Зайнаб (СИ) - Гасанов Гаджимурад Рамазанович. Страница 17

Проводница разносила чай по купе. Я попросил ее занести к нам в номер четыре стакана чая. Через минуту проводница выполнила мой заказ. Я на секунду заглянул в номер, оглянулся. Обиженная пара лежала на своих местах лицами к стеке. Они как будто спали или притворялись. Я вышел в коридор, пригласил таинственную незнакомку на чаепитие. По удивленному ее взгляду я понял, то ли она не поняла меня, то ли удивлена моим приглашением. Я повторил приглашение. Она мне улыбнулась одними красивыми глазами и последовала за мной.

На чаепитие я пригласил и своих молодых спутников, но те явно отвернулись от нас, укрывшись головой под одеялами. «Не велика беда», — дал знать одними глазами таинственной незнакомке. «Бог с ними», — ответила и она одними глазами. Этот немой разговор наших глаз очистил все барьеры, находящиеся до сих пор между нами.

— Ценю вашу воспитанность и скромность, из нынешней молодежи природа мало кого такими качествами наделила, — и с укором бросила взгляд на наших спутников. — Когда я родилась, моя мама шепнула мне на ухо редкостное имя Зайнабханум. Родилась и живу на Украине. Ездила в Дагестан, на родину моих предков и предков моего мужа. Сейчас возвращаюсь домой через Москву. Может, хотите проверить и мои паспортные данные, как наши молодые спутники? — и с сожалением в глазах бросила цепкий взгляд на наших соседей по купе.

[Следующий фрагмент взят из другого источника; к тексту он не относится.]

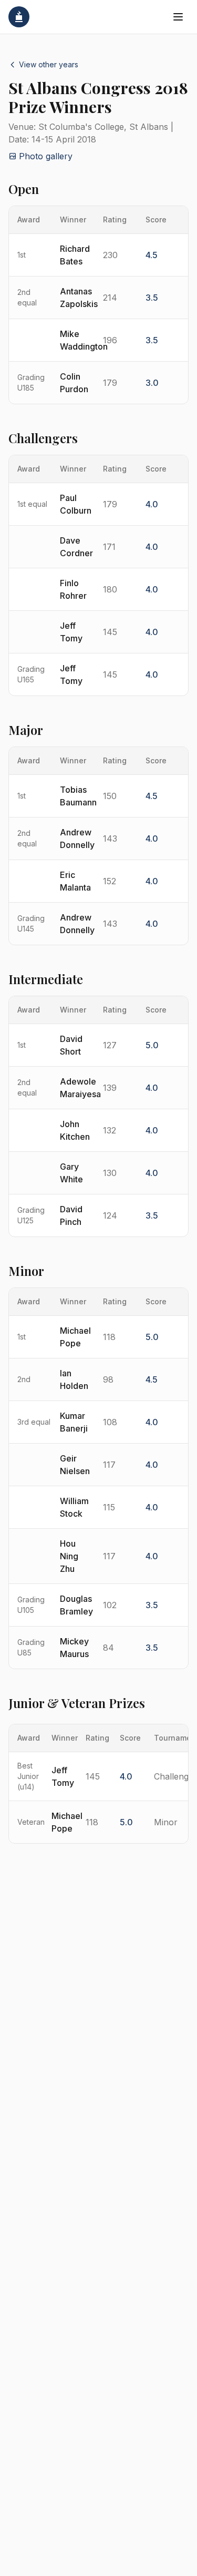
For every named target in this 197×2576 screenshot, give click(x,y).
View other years (48, 64)
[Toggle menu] (178, 16)
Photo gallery (45, 156)
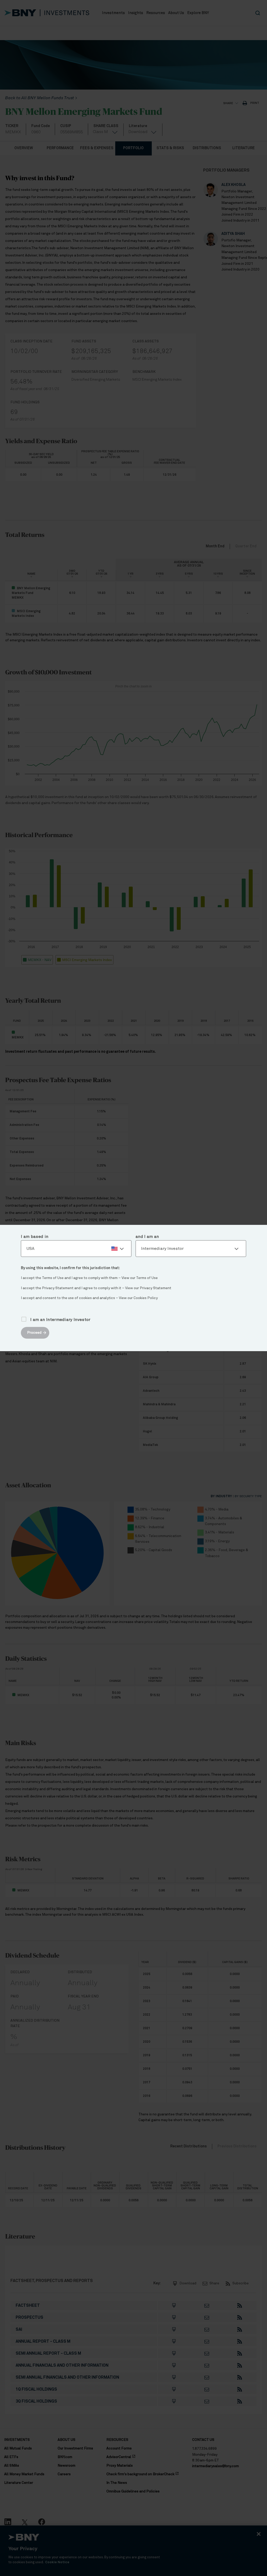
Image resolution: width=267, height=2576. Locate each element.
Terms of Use (147, 1278)
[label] (76, 1248)
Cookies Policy (146, 1298)
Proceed (34, 1332)
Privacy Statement (155, 1288)
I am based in (34, 1236)
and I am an (147, 1236)
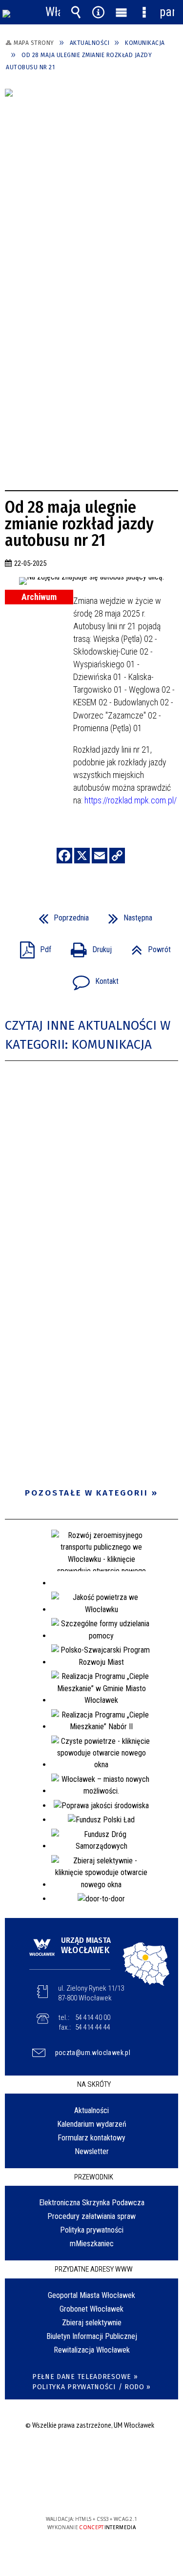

«Не был бы прочь узнать, какую же тайну скрываете под шалью», — спокойно глядя в ее глаза, подумал я.

Вдруг в ее глазах зажегся свет, они засияли так, что в мои глаза ударил разряд каких-то вспышек. Я невольно зажмурился и быстро отвел свой взгляд. «Любопытство — порок больных душевной болезнью людей» — почему-то эта была мысль, которая пришла ко мне.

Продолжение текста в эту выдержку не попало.